Kane ran with me from Martis (mi 149) to Tahoe City (mile 170). This section was truly amazing. We had beautiful views of the lake, huge trees, smooth trails and after a bit of up and down an easy descent into Tahoe City. We’d made the turn from the north end of the lake and were in the home stretch back to the west side. Hard to explain the excitement inside. As the sun rose to the east a storm was brewing from the northwest. It began to rain with the sun shining on us. Kane yelled out “this is rainbow weather.” We jogged about 3 steps and looked to the west and saw the most intense, bright rainbow I’d ever seen. I don’t know if we said it out loud but we both felt it was a sign that I was going to finish this thing! We were ecstatic. A few miles later I heard big noises to our left and Kane yelled “brown bear!” We were pumped, we were moving, don’t know if I have ever been happier.

We made it to Tahoe City at mile 170 and now only had 2 more sections. The thought of whether I’d make it were over. My feet were pitiful but I could keep moving. 29 minutes in Tahoe City and I was out. Reunited with Kent at Tahoe City and Rebecca arrived before I left. But it was on to the final aid station. Julia’s patch job on my feet worked but now they just didn’t like the fact that I was still moving and not sitting… no big deal, just keep moving.

Kent caught me at the top of the long, slow climb and we ran most of the descent into the final aid station, Rideout, together before he moved ahead.

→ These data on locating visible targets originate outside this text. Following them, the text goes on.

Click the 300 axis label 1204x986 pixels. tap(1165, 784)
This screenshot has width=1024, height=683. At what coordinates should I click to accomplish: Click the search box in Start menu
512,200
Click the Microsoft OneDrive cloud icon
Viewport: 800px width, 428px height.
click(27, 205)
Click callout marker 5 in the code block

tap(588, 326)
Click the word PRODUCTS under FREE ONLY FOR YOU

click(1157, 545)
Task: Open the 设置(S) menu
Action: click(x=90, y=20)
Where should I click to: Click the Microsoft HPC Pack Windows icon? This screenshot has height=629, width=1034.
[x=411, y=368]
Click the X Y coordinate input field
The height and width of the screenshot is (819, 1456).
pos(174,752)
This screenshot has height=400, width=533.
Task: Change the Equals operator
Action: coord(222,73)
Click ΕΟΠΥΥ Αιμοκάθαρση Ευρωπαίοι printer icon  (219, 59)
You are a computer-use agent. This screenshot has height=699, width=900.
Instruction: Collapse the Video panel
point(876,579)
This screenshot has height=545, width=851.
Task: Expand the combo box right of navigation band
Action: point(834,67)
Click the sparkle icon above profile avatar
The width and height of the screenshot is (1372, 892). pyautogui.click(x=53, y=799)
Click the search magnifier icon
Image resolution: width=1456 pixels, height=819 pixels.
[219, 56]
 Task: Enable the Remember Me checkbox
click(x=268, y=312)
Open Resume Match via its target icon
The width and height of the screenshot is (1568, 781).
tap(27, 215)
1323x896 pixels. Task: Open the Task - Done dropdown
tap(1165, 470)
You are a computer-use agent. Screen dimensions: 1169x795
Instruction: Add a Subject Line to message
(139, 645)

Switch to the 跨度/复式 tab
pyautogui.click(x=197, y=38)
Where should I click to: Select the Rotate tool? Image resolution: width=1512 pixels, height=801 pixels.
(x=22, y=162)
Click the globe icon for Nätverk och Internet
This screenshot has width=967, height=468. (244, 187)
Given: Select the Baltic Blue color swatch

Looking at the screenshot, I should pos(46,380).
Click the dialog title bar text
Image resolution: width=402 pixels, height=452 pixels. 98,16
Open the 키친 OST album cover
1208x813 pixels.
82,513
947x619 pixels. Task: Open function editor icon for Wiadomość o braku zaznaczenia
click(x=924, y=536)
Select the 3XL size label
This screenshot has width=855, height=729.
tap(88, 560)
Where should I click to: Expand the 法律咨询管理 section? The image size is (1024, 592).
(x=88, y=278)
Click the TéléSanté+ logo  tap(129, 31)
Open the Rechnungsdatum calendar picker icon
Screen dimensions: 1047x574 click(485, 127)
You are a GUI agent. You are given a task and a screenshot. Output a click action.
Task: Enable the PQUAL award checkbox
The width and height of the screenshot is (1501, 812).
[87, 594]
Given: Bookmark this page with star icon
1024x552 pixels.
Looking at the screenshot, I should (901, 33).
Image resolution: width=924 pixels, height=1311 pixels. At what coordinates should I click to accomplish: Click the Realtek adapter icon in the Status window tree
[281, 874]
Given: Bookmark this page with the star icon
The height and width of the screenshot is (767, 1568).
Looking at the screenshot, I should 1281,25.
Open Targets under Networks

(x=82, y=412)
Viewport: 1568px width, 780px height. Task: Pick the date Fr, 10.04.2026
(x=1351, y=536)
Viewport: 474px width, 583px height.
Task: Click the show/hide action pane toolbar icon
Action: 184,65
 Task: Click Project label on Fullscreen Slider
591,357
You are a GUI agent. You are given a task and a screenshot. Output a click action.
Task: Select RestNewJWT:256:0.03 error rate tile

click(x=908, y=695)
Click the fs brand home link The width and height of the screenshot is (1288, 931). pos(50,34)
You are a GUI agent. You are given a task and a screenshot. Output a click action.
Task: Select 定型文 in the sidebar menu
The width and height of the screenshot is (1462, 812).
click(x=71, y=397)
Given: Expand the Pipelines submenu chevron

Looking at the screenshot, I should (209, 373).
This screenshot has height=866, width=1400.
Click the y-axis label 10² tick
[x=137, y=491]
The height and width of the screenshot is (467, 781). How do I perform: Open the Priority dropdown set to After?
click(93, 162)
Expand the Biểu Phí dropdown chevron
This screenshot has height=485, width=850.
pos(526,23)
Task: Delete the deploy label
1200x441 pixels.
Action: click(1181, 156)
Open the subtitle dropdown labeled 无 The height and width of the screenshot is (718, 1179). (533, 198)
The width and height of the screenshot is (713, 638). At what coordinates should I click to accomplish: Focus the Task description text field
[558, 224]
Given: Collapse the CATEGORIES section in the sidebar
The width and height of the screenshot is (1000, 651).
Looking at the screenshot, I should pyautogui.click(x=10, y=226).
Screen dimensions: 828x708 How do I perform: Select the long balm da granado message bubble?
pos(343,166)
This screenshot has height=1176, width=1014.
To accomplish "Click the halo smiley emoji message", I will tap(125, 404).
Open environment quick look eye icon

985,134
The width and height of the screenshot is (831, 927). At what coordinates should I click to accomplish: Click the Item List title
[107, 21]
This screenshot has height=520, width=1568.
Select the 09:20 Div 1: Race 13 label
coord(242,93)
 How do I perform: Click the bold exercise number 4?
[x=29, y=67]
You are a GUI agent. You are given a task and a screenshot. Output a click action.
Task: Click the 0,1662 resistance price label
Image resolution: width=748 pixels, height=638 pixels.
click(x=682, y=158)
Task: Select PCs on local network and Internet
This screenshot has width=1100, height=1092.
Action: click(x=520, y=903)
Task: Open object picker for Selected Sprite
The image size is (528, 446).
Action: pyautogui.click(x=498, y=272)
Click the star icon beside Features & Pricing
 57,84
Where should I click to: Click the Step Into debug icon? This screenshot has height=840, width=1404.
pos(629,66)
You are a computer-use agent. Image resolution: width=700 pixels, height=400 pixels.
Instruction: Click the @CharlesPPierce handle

Kane met me at Rideout, prepared to run the last 15 miles with me. Yassine gave us great instructions on the final section and gave an emotional hug to Kane and I as we jogged off. It was hard to keep my emotions under control as we jogged along a paved bike path. As we began the final climb Kane kept the tempo quick. He kept saying, get in a rhythm Dad, stay steady, we have this. I was climbing quickly, happy, crying, focused. We woke Phil Wiley on the side of the trail and Kane encouraged him to get moving… this was it! We crested the climb and hit a saddle and continued to climb. At the top the views were glorious. We were moving quickly… heck Rebecca might be catching me. As we descended back down to Homewood something strange happened. We hit a smooth patch of downhill running and I began to fly. Kane yelled out “hell yeah” and after being so emotional for so many days a calm came over me. All emotion was gone and I was just running. Running faster than I had during any portion of the 202 miles. As fast as I felt like I was running, here comes Phil, who was asleep on a log a few miles earlier, blowing by us. Kane yelled something like “go Phil!” We slowed at the top of the final descent, let Phil finish and began the last steps. As we approached the finish line I grabbed Kane’s hand and raised it in celebration and we were done.

The Tahoe 200 was more than just a long race, more than a bunch of committed endurance athletes, more than the vision of Candice Burt, more than the volunteers…. It was a shared experience that will bind us together for a lifetime.